Now let’s take another look at the injury/fatality rates for the Top 49 cities with the highest rates of gun casualty, this time colored by number of state laws. These are the same cities as those in the Top 50 rank we did earlier, except we’ve excluded Washington, DC.

names(meanCBClaws) <- oldnames 

# Take the top 49 cities and change the injury rate to negative for easy plotting
top49 <- meanCBClaws[1:49,] %>% 
      arrange(meanCasRate) %>%
      mutate(meanIRate = -meanIRate, 
             city = paste(city_or_county, sep = ", ", abb))

top49melt <- melt(top49[,c("city", "meanCasRate", "meanKRate", "meanIRate", "numlaws")], id.vars = c("city", "meanCasRate", "numlaws"))

kiplot3 <- ggplot(data = top49melt) + 
      geom_col(aes(x = reorder(city, meanCasRate), y = value, 
                   fill = numlaws)) +
      scale_y_continuous(breaks = c(150, 100, 50, 0, -50, -100, -150, -200), labels = c("150", "100", "50", "0", "50", "100", "150", "200")) + 
      theme(axis.text.x  = element_text(hjust = .95, size = 12)) + 
      theme(axis.text.y = element_text(vjust = 0.5, size = 10)) +
      theme(axis.title.y = element_text(size = 14)) + 
      theme(plot.title = element_text(size = 16)) + 
      labs(x = NULL, y = NULL) +
      labs(title = "Mean Injury/Fatality Rate per 100,000 People by City (2014-2017 
           where available)") + 
      geom_hline(yintercept = 0, lwd = 2, color = "black") +
      coord_flip()

citycaswithlaw <- kiplot3 + 
      scale_fill_gradient2(midpoint = max(top49$numlaws)/2, 
                           name = "Avg. Number of State Gun Laws", 
                           guide = guide_colorbar(direction = "horizontal",
                                                  title.position = "top", 
                                                  barwidth = 10, 
                                                  title.hjust = .5)) + 
      theme(legend.background = element_rect(fill="gray90", 
                                             size=.3, color = "black", 
                                             linetype = 1)) +
      theme(legend.justification=c(.125,.125), legend.position=c(.125,.125)) +
      annotate("label", x = 25, y = -100, label = "Injuries", size = 6) + 
      annotate("label", x = 25, y = 45, label = "Fatalities", size = 6)

citycaswithlaw

Three of the top ten most dangerous cities (Trenton, Baltimore, and Chicago) are among the states with the most gun laws (New Jersey, Maryland, and Illinois, respectively). How can this be?

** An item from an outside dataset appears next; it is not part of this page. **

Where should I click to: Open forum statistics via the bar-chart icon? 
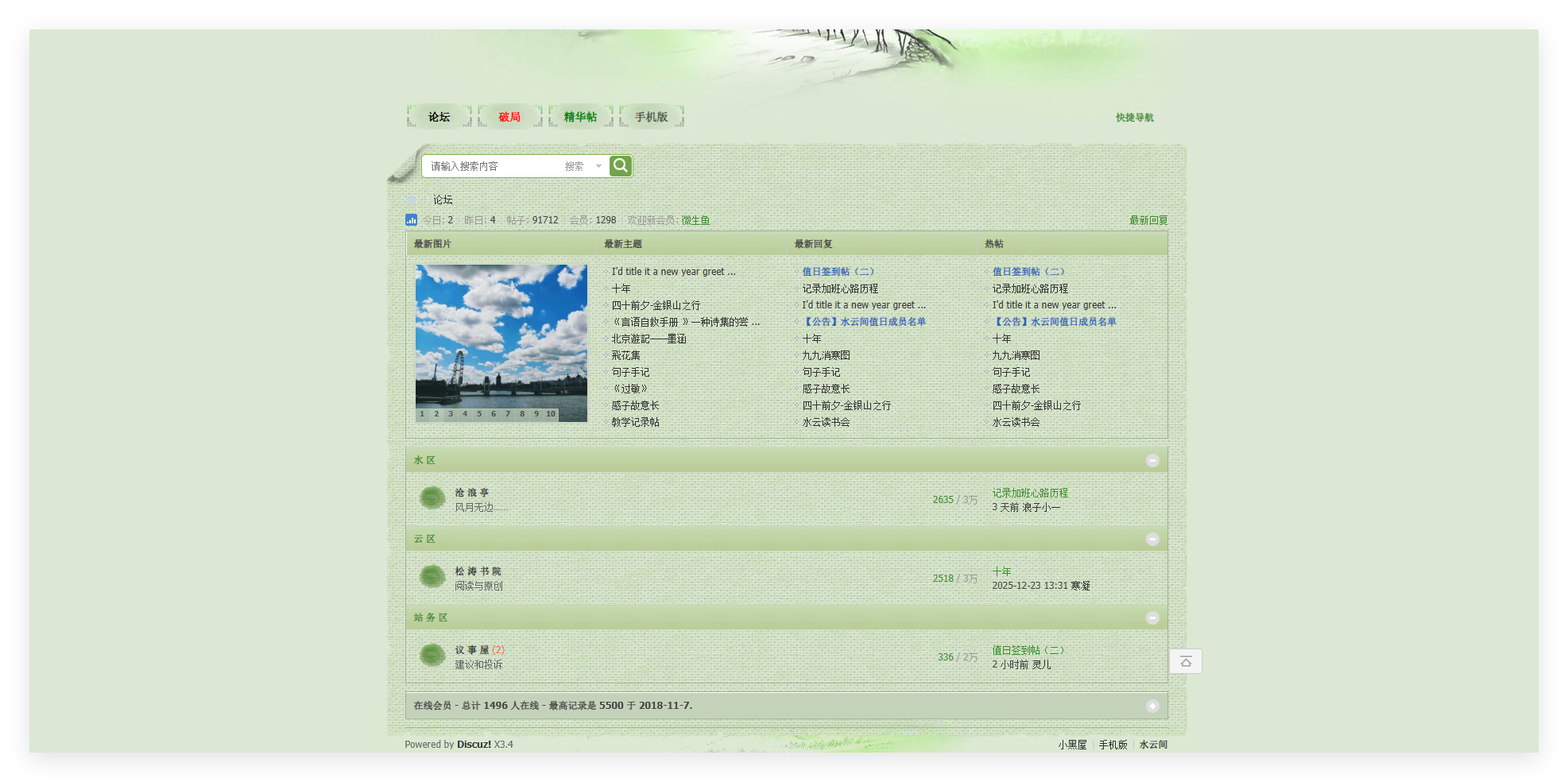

It is important to note that individual city laws are not considered here. For example, New York City has an average casualty rate of 8.5 per 100,000 people for 2014-2017. It is one of the MOST POPULOUS cities in the US, yet has a below-average rate of gun casualties. It also has some of the strictest laws. For comparison, Chicago is another densely populated US City and has an average casualty rate of 110 per 100,000 people. That is almost 13 times as dangerous as NYC! Perhaps the cause for this discrepancy is the difference in gun laws for each city. Or, maybe it’s a difference in penalties for each violation, availability of black market firearms, effectiveness of the judicial system in punishing offenders, or a mixture of all of these factors and more.

It is plausible that the laws that exist in New York City are actually effective in curbing gun violence (in order to test this, an analysis should be done determining the relationship between gun violence and laws passed over time). However, that does not necessarily mean that these measures would be equally effective in another city, although it would certainly be worth further investigation.